[Collected data]
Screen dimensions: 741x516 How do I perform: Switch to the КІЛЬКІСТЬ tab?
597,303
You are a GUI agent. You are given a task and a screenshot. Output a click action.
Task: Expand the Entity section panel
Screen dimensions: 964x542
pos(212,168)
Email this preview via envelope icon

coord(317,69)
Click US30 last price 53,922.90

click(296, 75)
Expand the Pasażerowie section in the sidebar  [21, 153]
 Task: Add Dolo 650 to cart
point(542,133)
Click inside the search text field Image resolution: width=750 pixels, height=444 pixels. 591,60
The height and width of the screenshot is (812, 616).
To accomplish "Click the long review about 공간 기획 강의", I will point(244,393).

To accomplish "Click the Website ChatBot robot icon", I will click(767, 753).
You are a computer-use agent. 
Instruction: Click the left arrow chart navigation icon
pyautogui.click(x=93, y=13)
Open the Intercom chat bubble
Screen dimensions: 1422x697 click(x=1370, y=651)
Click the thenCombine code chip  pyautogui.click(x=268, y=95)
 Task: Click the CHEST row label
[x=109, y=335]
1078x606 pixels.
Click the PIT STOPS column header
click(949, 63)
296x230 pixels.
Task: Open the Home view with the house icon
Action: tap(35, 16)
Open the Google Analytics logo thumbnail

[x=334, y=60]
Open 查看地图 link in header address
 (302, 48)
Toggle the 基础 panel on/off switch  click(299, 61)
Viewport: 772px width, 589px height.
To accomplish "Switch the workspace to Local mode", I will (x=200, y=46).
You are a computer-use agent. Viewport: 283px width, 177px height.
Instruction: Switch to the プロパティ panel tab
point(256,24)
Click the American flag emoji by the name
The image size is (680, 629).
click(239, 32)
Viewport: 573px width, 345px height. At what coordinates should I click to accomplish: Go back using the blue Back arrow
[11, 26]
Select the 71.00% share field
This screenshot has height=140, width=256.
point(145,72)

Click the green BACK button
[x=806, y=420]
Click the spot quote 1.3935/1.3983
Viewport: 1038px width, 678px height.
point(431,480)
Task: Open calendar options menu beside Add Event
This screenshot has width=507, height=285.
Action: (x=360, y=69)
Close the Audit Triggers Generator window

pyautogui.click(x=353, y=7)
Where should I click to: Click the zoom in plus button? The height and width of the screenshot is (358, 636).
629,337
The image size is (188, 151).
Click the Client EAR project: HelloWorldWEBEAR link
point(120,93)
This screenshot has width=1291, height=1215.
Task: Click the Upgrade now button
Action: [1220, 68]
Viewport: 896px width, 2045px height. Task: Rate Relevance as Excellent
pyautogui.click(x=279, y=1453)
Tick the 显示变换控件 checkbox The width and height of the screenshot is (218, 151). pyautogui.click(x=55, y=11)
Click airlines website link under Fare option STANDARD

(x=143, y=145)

■ Exercise requirements
Lines holding the word "Expand" should be counted across the entries; state only how many there are.

■ Answer to this task
2